Wednesday, August 11, 2010

Absolutely Unmistakably Clear Proof that the Josephan Corpus Began Its Life as Second Century Christian Corruption

This is a third in a series of posts that will eventually become a published monograph on the subject of whether the Josephan corpus began as an Antonine Christian corruption.  We began with the realization that Clement of Alexandria was using a historical text by a 'Josephus the Jew' who wrote during the tenth year of Antoninus's reign.  Then as a second line of proof I brought forward Turner's article demonstrating that Eusebius and Epiphanius used the work of a Church historian who calculated events in the Jerusalem Church from the tenth year of the reign of Antoninus.  I proved beyond a shadow of a doubt that this chronologist was the figure known from the writings of Eusebius as 'Hegesippus the Jew.'

I also demonstrated how it is universally recognized that the specific form 'Hegesippus' is an adaptation to the phonetics of Greek, to make the name sound Greek (not Latin). It is an artificial name made up by whoever edited this version of Josephus called Hegesippus.

The most important thing that came from these two lines of proof was that the text that Eusebius identifies in the fourth century as a 'memoir' belonging to 'Hegesippus' was identified by Clement and Origen as a Jewish historical text written by a 'Josephus.'

Whether it is Eusebius's Hegesippus and Clement and Origen's 'Josephus' this is a Jew who wrote a chronology in the tenth year of Antoninus Pius.

§ **Collected data**:
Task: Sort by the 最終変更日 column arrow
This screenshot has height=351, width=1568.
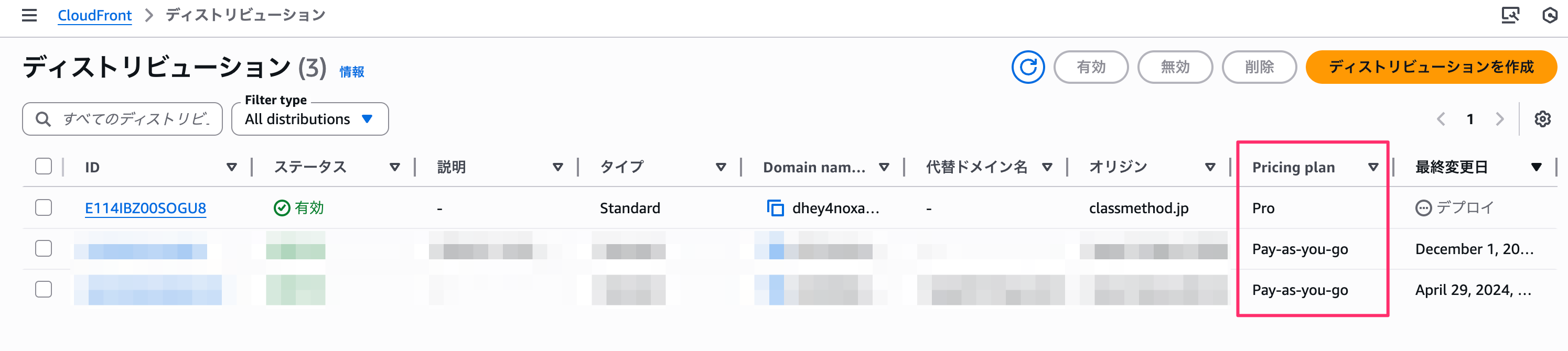Action: 1535,167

§ **Direction 1**: Update the post on the Josephan corpus from "I also demonstrated" up to and including "Josephus called Hegesippus.", putting "pronunciation" in place of "phonetics".
§ **Direction 2**:
Answer these from the post on the Josephan corpus:
(a) In which year of Antoninus's reign did the 'Josephus the Jew' used by Clement of Alexandria write?
(b) Whose article is brought forward as the second line of proof?
(c) What does Eusebius call the text he assigns to 'Hegesippus'?
The material has no connection to the post on the Josephan corpus.

§ **Exercise response 1**:
I also demonstrated how it is universally recognized that the specific form 'Hegesippus' is an adaptation to the pronunciation of Greek, to make the name sound Greek (not Latin). It is an artificial name made up by whoever edited this version of Josephus called Hegesippus.

§ **Exercise response 2**:
(a) The tenth year.
(b) Turner's.
(c) A 'memoir'.